Servlets exist in and are managed by the servlet engine in the Application Server. The servlet engine is an internal object that handles all servlet meta functions. These functions include instantiation, initialization, destruction, access from other components, and configuration management. This section covers the following topics:
After the servlet engine instantiates the servlet, the servlet engine calls the servlet’s init() method to perform any necessary initialization. You can override this method to perform an initialization function for the servlet’s life, such as initializing a counter.

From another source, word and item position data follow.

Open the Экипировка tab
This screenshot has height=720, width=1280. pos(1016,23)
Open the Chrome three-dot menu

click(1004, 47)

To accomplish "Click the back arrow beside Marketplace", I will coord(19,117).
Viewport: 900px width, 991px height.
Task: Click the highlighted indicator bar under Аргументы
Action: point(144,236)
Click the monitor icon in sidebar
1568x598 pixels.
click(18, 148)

When a servlet is removed from service, the servlet engine calls the destroy() method in the servlet so that the servlet can perform any final tasks and deallocate resources. You can override this method to write log messages or clean up any lingering connections that won’t be caught in garbage collection.
When a request is made, the Application Server hands the incoming data to the servlet engine. The servlet engine processes the request’s input data, such as form data, cookies, session information, and URL name-value pairs, into an HttpServletRequest request object type.
The servlet engine also creates an HttpServletResponse response object type. The engine then passes both as parameters to the servlet’s service() method.
In an HTTP servlet, the default service() method routes requests to another method based on the HTTP transfer method: POST, GET, DELETE, HEAD, OPTIONS, PUT, or TRACE. For example, HTTP POST requests are sent to the doPost() method, HTTP GET requests are sent to the doGet() method, and so on. This enables the servlet to process request data differently, depending on which transfer method is used. Since the routing takes place in the service method, you generally do not override service() in an HTTP servlet. Instead, override doGet(), doPost(), and so on, depending on the request type you expect.
To perform the tasks to answer a request, override the service() method for generic servlets, and the doGet() or doPost() methods for HTTP servlets. Very often, this means accessing EJB components to perform business transactions, then collating the information in the request object or in a JDBC ResultSet object.